Bu muhtaçlık duygusundan kurtulabilmek için ilimizde görev yapan birbirinden değerli olan valilerimize yaşamış olduğumuz genel ve yerel sorunlarımızı ilettiğimiz gibi bu sorunumuzu da ileterek çözüm talebinde bulunuyorduk… Bu konuda valilerimizde çok ilgilendiler ancak bazı nedenlerden dolayı bu soruna bir çözüm yolu bulamıyorlardı…
Bu sorunumuz 2006 yılına kadar devam etti ve bizler valiliğe her gidişimizde patates torbaları gibi kucaklarda taşınırken incinen yüreklerimizde ise isyan fırtınaları eserdi…
2006 yılında ilimizde göreve başlayan dönemin Valisi Halil İbrahim Daşöz’ü ziyarete gittiğimizde de sohbet esnasında, “Sayın valim, şimdi geldik hoş geldiniz dedik, göreviniz hayırlı olsun dedik. Ancak bundan sonra bizler sizi derneğimize bekleriz” dedik. Valimizde seve seve geleceğini ve bizleri ziyaret edeceğini söyledi ve bizlerinde ne zaman olsa yanına gidebileceğimiz söyledi. Bu sözleri üzerine kendisine, “Bizler ancak size hoş geldiniz demek için geldik birde uğurlamak için gelebiliriz, çünkü mimari engeller nedeniyle gelip gitmemiz çok zor” dedik. Bunun üzerine valimize sorunun nedenini detaylı olarak anlattık ve çıkışta kendisi de bizlerle yola kadar gelerek merdivenlerde nasıl kucaklarda taşındığımıza şahit oldu…
Valimiz Daşöz çektiğimiz sıkıntıyı gördükten sonra hemen inceleteceğini ve bir çözümü varsa hiç vakit geçirmeden yaptıracağına söz verdi. Ve verdiği sözü de tuttu. Çok sürmedi valilik binası girişine rampa ve içeriden üst katlara çıkmak içinde asansör yapılması amacıyla çalışmalar başlatıldı.
Çalışmalar başladığında ise bana ve dernekte başkan yardımcısı olan Yücel hanıma, “Yapılan çalışmayı sık sık kontrol edin ve gördüğünüz yanlışlığı, eksikliği bildirin müdahale edelim. İş bittikten sonra şikâyet etmeyesiniz, bu denetim görevi de sizlerin.” demişti.

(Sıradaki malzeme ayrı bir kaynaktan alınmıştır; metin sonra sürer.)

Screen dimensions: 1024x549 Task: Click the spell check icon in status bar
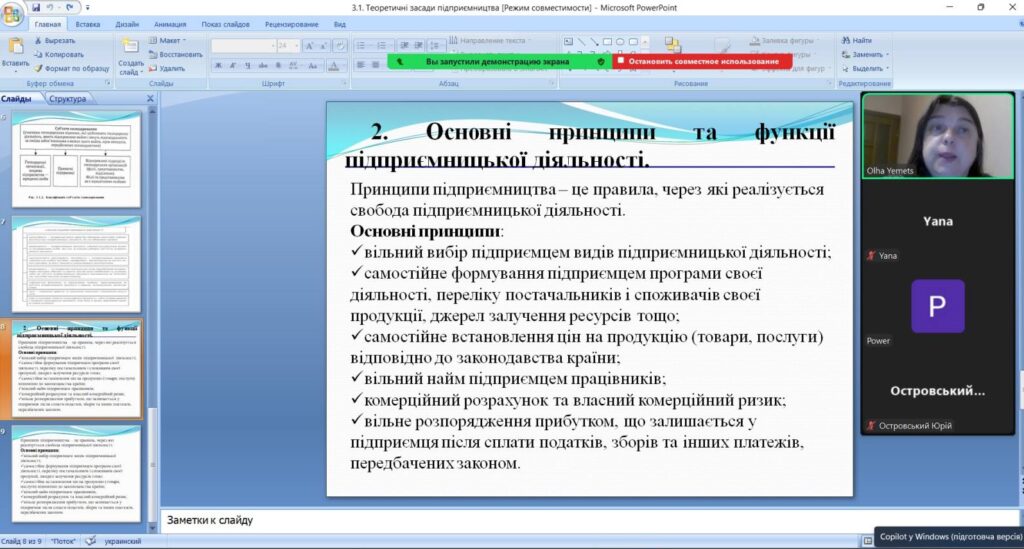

Bu söz üzerine rampada bir iki defa müdahale dahi etmiştik…
Sonunda rampa ve asansör 2007 yılının başlarında bitmiş ve bizlerde artık kucaklarda taşınmadan, kimseye muhtaç olmadan valiliğe istediğimiz zaman gitmeye başladık… Rampadan çıktıktan sonra normal vatandaşlarla aynı kapıyı kullanıp binaya giriyor ve sonra asansörle üst katlara çıkıyorduk.

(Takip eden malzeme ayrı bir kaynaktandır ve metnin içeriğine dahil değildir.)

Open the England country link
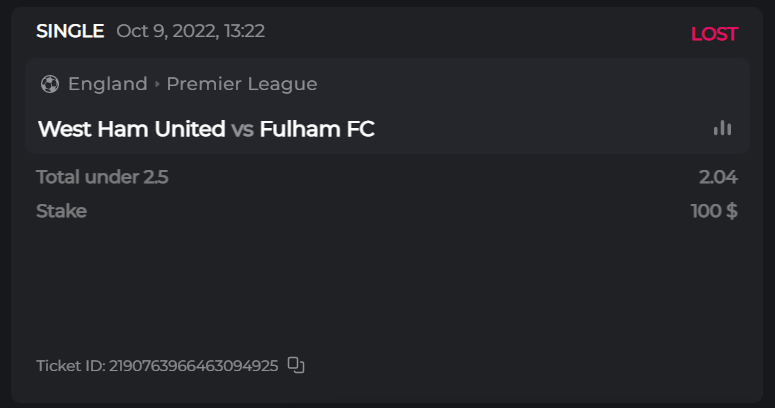The image size is (775, 408). 107,84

Tam bağımsız olduk, insanlara artık yük olmaktan kurtulduk diye sevinirken bu sevincimiz çok sürmedi 2011 yılında binada restorasyon yapılmaya başlandığında son buldu… Bizler yapılacak restorasyonda daha standart uygulamalara kavuşacağımızı düşünürken maalesef her şey bittikten sonra hayal kırıklığına uğradığımızı gördük.
Betondan yapılan rampa kaldırılmış yerine ise üzerinden arabalarımızla geçtikçe esneyen saclardan yapılma bir rampa vardı. Yapılan rampada o dönemki valimize bir görüşmemizde binadaki rampanın kaldırıldığını ve yerinde bir şey olmadığını gördüğümüzü söyleyince hemen talimat verdiğinde aceleyle yapılan bir rampaydı.
Rampadan yaylana yaylana çıktık diyelim. Bu defa kapı engeli karşımıza çıktı. Daha önce vatandaşlarla aynı kapıyı kullanıp güvenlikten geçerken şimdi aynı kapıdan geçemez olmuştuk. Kullandığımız kapının oraya ulaşmamız için araya konulan beton bölmeyi atlamamız gerekiyordu. Bunun nedenini sorduğumuzda binayı ilk yapıldığı zamanki orijinal haline getirmek için bu şekilde projelendirildi diye açıklama yaptılar. Beton bölmenin kaldırılmasını dile getirdiğimizde ise binanın tarihi özelliği olduğundan Sivas Kültür Varlıklarını Koruma Bölge Kurulu Müdürlüğünden onay alınması gerektiğini ileri sürerek bunun yapılmasının zor olduğunu söylüyorlar.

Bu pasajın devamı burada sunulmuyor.